If you want to learn about great ways to encourage your child’s writing skills, then I have the book for you! Before the holidays I received Jennifer Hallissy’s new book, The Write Start: A Guide to Nurturing Writing at Every Stage from Scribbling to Forming Letters and Writing Stories (title and cover links in the post are affiliate links). As soon as it came in the mail, I gobbled it up.
The Write Start is a fantastic resource for parents who wish to encourage their children’s writing skills. In the first part of the book, Hallissy offers parents guidelines for observing writing readiness, tips for parents to demonstrate their own love of writing to their children, and ways to encourage confident writing. She also includes ideas for making the home an inspiring place to write (I loved “The Writer’s Pantry”). However, I wish that in the future when authors are describing ways to create a place in their home to keep equipment for their children they would keep in mind that some of us live in only 650 sq. feet of space and do not have room for yet another desk and bureau of stuff. Ideas for the rest of us, please! (I’ll have to come up with a solution and blog about it, I guess.)
Hallissy’s experience as an occupational therapist makes the chapter, “Preparing Your Child To Write,” especially helpful. Her ideas emphasize the importance of a multi-sensory approach and there are excellent suggestions as to how to support both the big and small muscles required for writing. I found the detailed description about the proper way to write, from siting, to holding the pencil and forming letters to be very useful. I also appreciate that she includes non-writing ideas which support these skills.
Hallissy identifies four stages of writers: the Scribbler (pre-writing), the Speller (forming letters), the Storyteller (turning words into sentences and stories) and the Scholar (mastering communication). Identifying these stages allows parents to chose and encourage appropriate writing activities for their child.
The second part of the book includes writing activities. Hallissy breaks them down into various categories, such as “learn, “do”, “play” and so forth. She describes the activity, the materials needed and then presents variations based on the level of the writer. For example, in the activity “Food For Thought”, Scribblers can scribble on flip-top memo pads like waiters, but Scholars can move on to creating cookbooks.

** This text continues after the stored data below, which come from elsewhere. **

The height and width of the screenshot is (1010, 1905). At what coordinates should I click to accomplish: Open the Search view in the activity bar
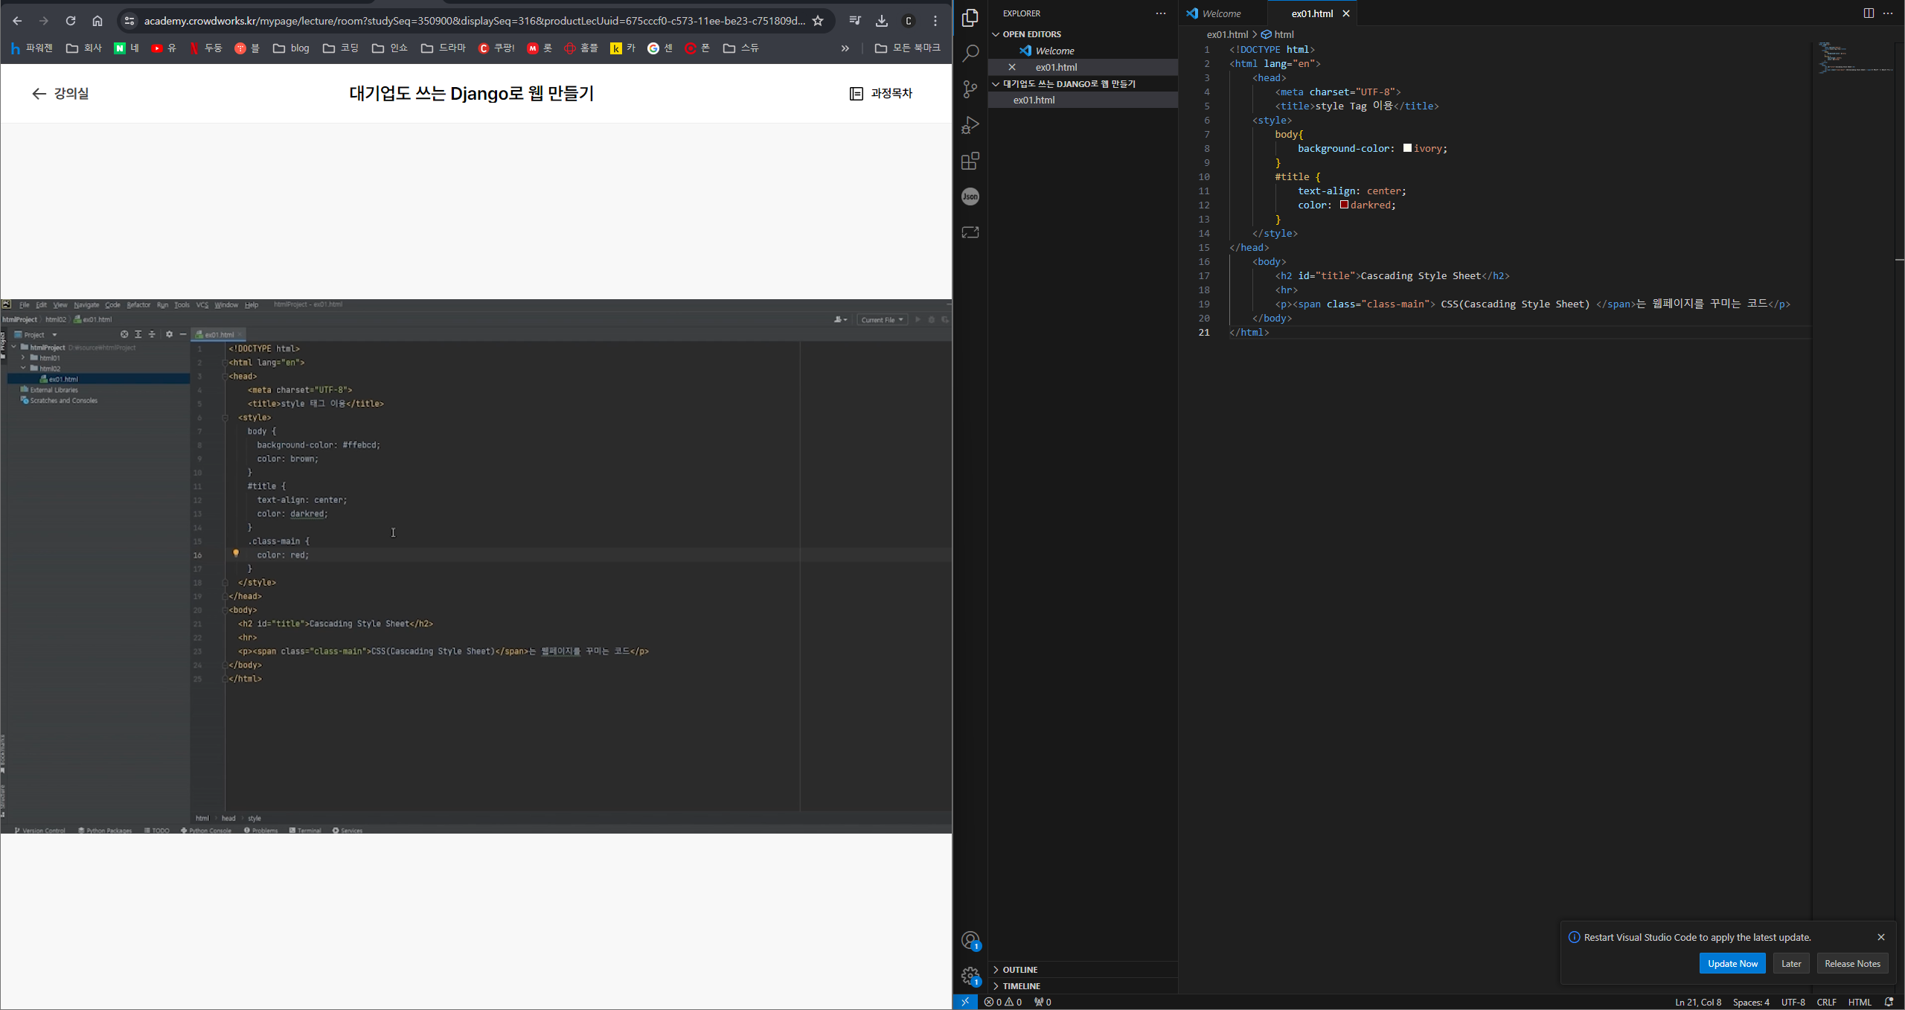tap(970, 54)
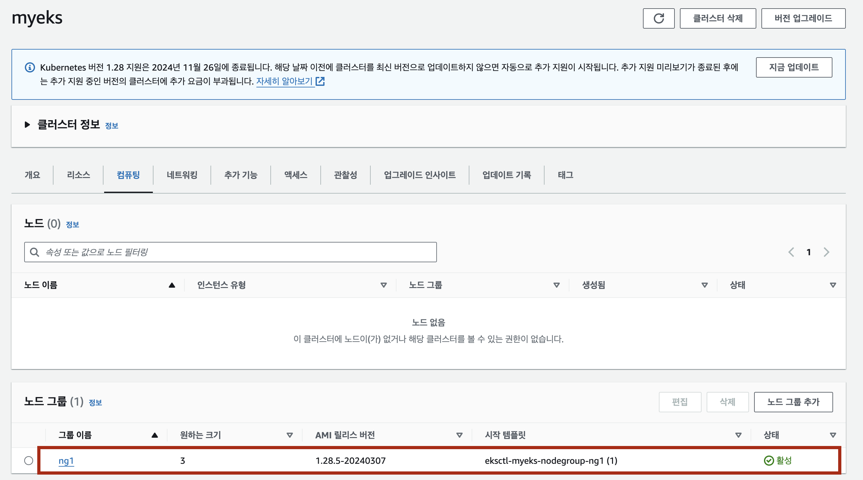The width and height of the screenshot is (863, 480).
Task: Open the AMI 릴리스 버전 column sort dropdown
Action: click(x=459, y=435)
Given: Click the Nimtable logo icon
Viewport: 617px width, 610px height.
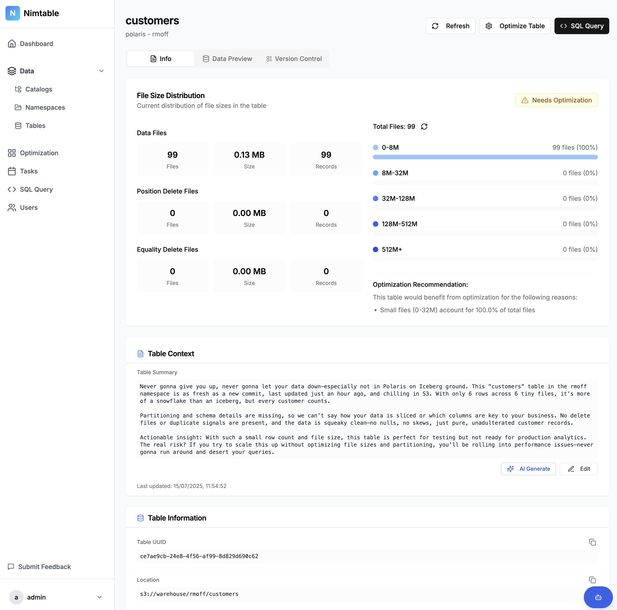Looking at the screenshot, I should (x=12, y=13).
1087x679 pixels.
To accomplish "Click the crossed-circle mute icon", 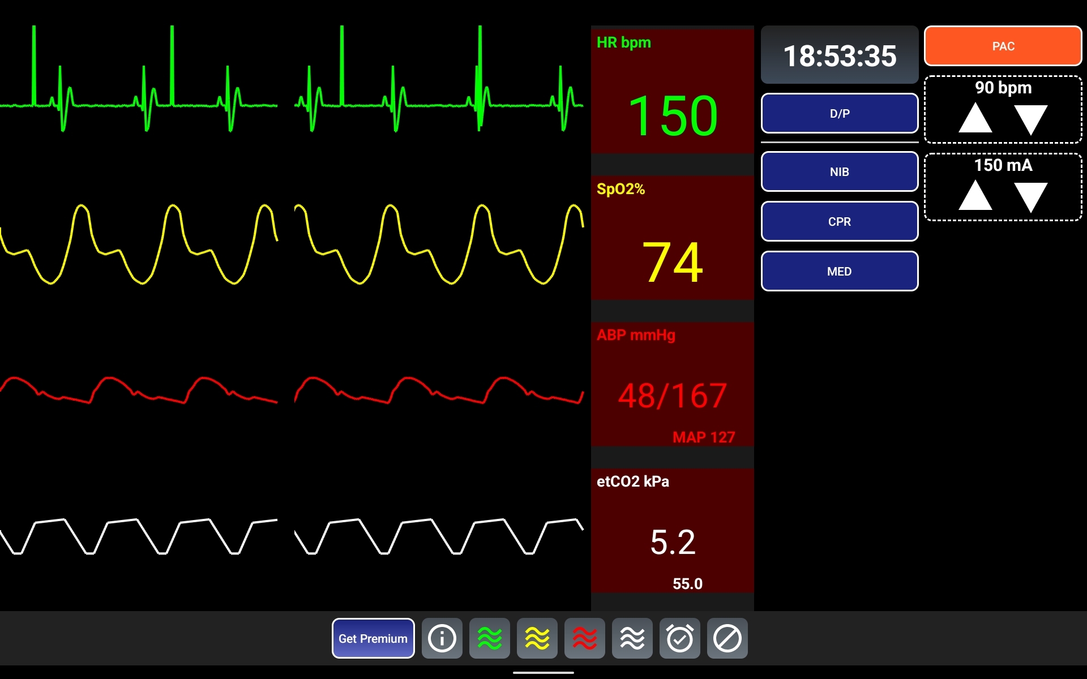I will tap(727, 638).
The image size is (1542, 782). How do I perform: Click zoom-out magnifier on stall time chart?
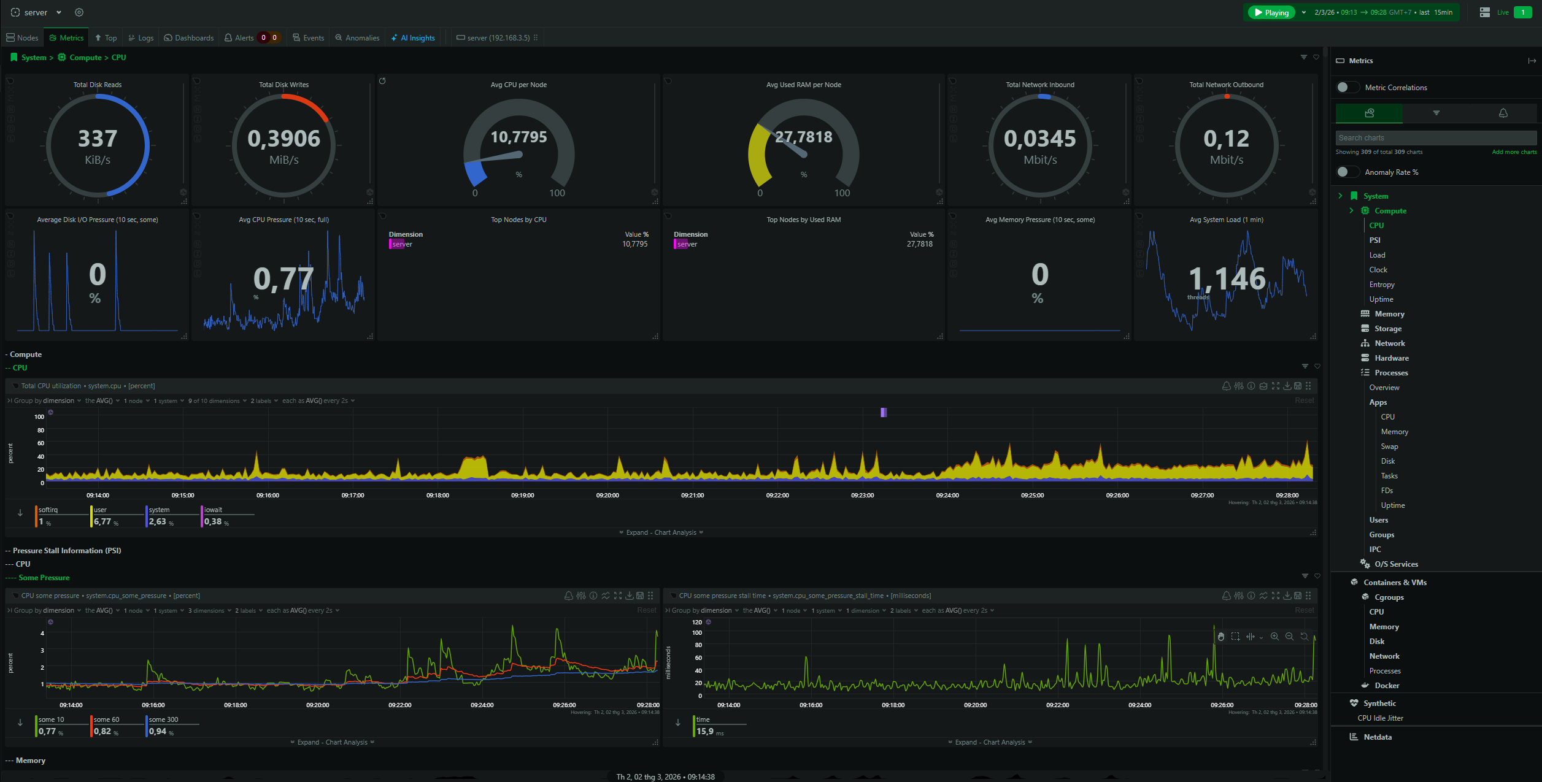tap(1289, 637)
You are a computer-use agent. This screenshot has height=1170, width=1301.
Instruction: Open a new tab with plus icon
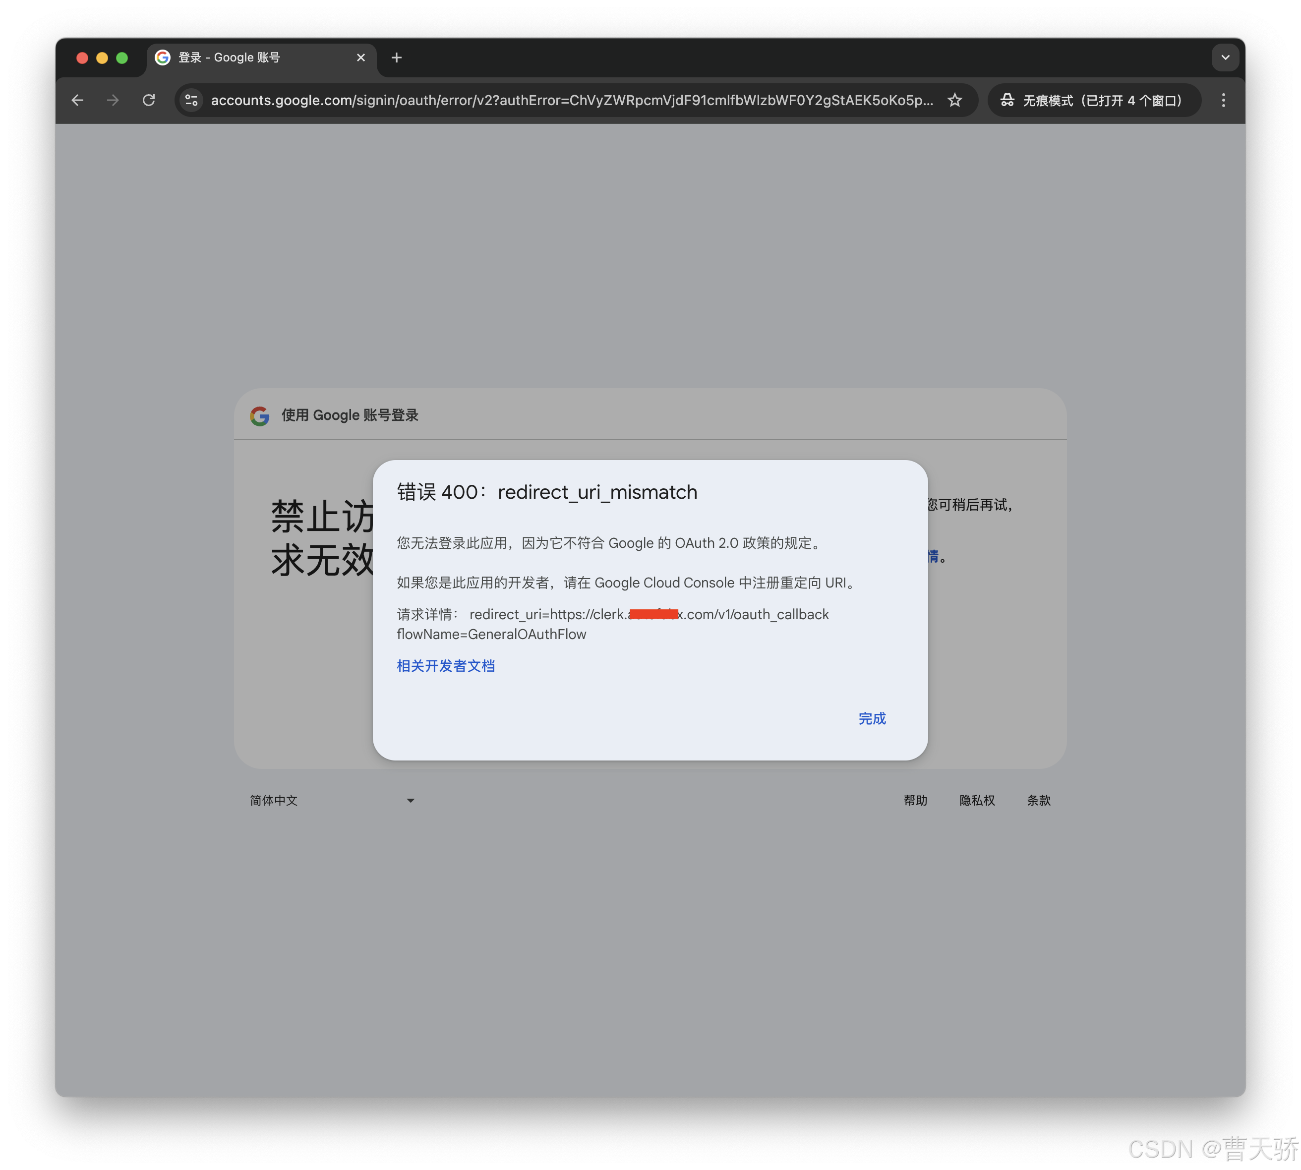click(397, 58)
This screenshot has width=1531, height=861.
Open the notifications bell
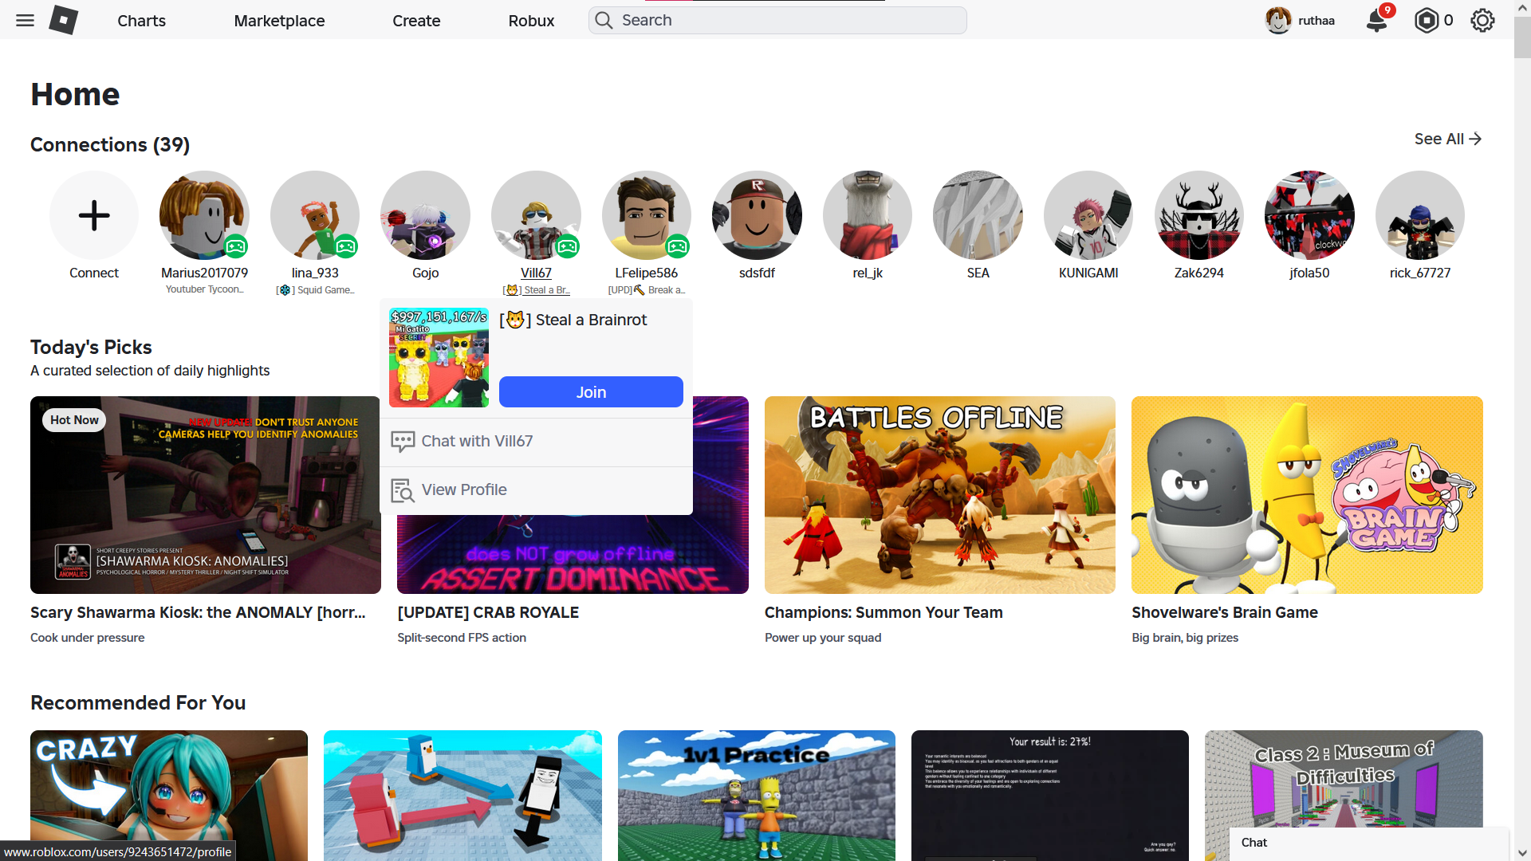point(1376,20)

This is not a book about drills, and it is not about rushing to the next “level.” I like the way Hallissy emphasizes flexibility, imagination, the parental role, as well as following the child’s lead (because sometimes it is right to just stop). Many of the activities are variations on what you may already be doing: writing thank you notes, keeping a journal or nature notebook, but the author offers a new look at these familiar projects as well as suggesting fresh ideas. I love the idea of having your child keep an Inventer’s Logbook, for example. Hallissy also includes a helpful set of templates to use in some of the writing exercises.
You can be sure that I will be doing some of these exercises and activities with Kiddo and New Kid in the near future, I am already gathering my materials, so watch this space! In the meantime, I highly recommend Hallissy’s book, The Write Start.
Disclosure: I received a copy of this book from the publisher but it in no way influenced my review or my opinion of the book, and I was not compensated in any other way. I rarely accept offers to review or promote products on this blog, only when I think it will be of interest to my audience. Thanks for reading!